Il cane abbaia ai treni (il trenino giocattolo girando in tondo gli era passato una volta sulla coda, e il treno vero passa ogni ora davanti alla finestra del secondo piano). Il bambino va in triciclo, sempre in tondo, nel cortile, e quando diventa grande fa il ciclista di professione, obbediente e malinconico, allenato dalla nonna, sempre eguale a se stessa, amorosamente ottusa e romantica; durante il Tour de France, assieme ad altri brocchi sfiatati viene rapito dalla mafia francese e portato in America (a Belleville, che sarebbe poi New York) per fare da schiavo in un gioco mortale a scommesse.
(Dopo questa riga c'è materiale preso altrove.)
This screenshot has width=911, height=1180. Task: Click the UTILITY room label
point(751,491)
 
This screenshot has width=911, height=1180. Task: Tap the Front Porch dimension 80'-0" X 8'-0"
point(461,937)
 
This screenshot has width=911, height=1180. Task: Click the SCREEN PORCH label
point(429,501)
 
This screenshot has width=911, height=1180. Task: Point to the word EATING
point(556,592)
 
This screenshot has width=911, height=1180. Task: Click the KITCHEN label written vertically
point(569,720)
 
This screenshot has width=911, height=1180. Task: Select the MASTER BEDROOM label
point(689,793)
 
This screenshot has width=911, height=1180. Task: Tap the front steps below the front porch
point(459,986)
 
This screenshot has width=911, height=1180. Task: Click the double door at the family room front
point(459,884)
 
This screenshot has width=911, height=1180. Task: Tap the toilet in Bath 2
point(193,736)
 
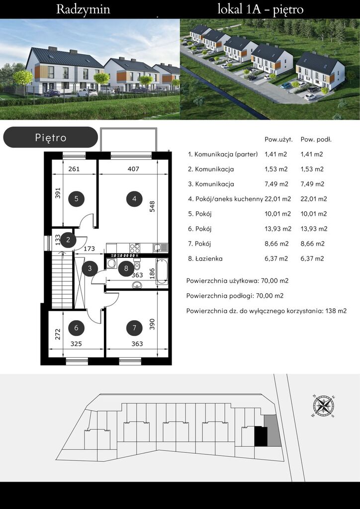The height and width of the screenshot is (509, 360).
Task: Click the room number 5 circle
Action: tap(76, 199)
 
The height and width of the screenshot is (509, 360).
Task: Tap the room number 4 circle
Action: tap(134, 199)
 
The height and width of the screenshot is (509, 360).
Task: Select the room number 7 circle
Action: tap(134, 328)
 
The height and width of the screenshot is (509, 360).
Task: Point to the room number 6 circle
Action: tap(76, 328)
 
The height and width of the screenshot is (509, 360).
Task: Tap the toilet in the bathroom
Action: tap(137, 265)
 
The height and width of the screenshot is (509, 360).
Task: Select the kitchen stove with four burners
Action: tap(135, 248)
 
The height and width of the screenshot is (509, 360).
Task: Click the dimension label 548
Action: tap(152, 206)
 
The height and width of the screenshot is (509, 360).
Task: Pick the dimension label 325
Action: tap(76, 344)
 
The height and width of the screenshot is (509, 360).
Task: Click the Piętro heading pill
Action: tap(51, 137)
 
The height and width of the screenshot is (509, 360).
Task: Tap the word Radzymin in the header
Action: tap(83, 9)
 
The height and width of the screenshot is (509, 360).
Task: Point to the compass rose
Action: tap(324, 406)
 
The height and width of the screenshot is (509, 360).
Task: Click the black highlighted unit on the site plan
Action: tap(261, 436)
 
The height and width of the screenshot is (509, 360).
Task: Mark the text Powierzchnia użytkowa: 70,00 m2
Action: tap(238, 281)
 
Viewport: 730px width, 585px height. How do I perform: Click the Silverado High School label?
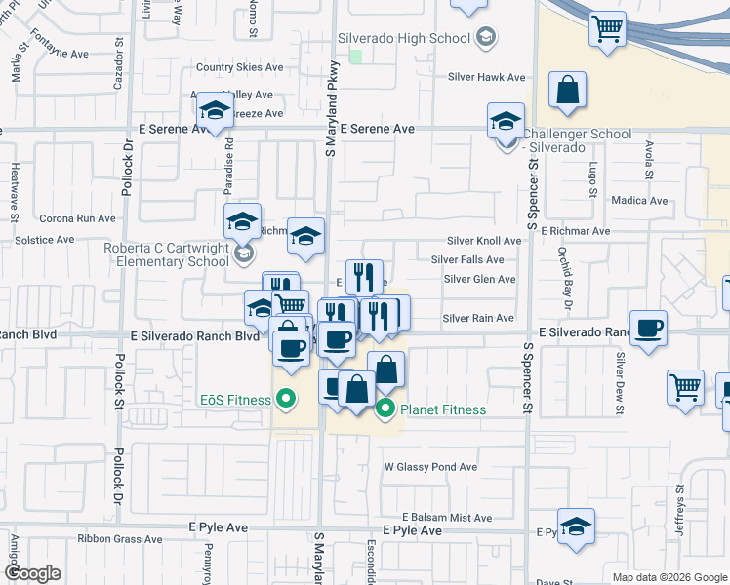point(403,38)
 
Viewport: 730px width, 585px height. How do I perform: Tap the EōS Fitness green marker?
point(286,398)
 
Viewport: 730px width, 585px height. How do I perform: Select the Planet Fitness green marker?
point(385,410)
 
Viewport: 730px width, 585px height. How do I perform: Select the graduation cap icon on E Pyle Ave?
point(576,526)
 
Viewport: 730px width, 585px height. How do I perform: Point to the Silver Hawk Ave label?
point(486,77)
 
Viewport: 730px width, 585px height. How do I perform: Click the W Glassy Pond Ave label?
point(430,467)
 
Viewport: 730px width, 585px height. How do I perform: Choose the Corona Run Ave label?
point(77,219)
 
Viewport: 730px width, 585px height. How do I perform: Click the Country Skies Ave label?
point(239,68)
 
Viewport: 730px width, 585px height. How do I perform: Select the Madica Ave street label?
point(639,201)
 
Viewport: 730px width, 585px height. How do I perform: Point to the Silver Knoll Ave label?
point(484,241)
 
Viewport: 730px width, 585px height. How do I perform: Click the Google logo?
point(33,573)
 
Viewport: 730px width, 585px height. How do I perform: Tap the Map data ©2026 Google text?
point(669,577)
Mentre il tono del racconto e la qualità del disegno si fanno sempre più surreali, magici, teatrali, imprevedibili, grotteschi, la nonna traversa l’Atlantico inseguendo in pedalò la nave dei rapitori, incontra le tre protagoniste, invecchiate e bizzarre, della televisione anni ’50, col loro aiuto libera avventurosamente il nipote dalla tragica schiavitù e lo riporta a casa; a guardare, vecchio, obbediente e sempre malinconico, i programmi televisivi anni 2000.
La trama, circolare e disperata, non dovrebbe essere mai raccontata in anticipo, così come ho appena fatto; ma in questo caso la storia non è niente (!!!), e il modo con cui è raccontata è tutto. Indimenticabile.
Appuntamento a Belleville, Francia/Belgio/Canada 2003, animazione 78’, regia di Sylvain Chomet.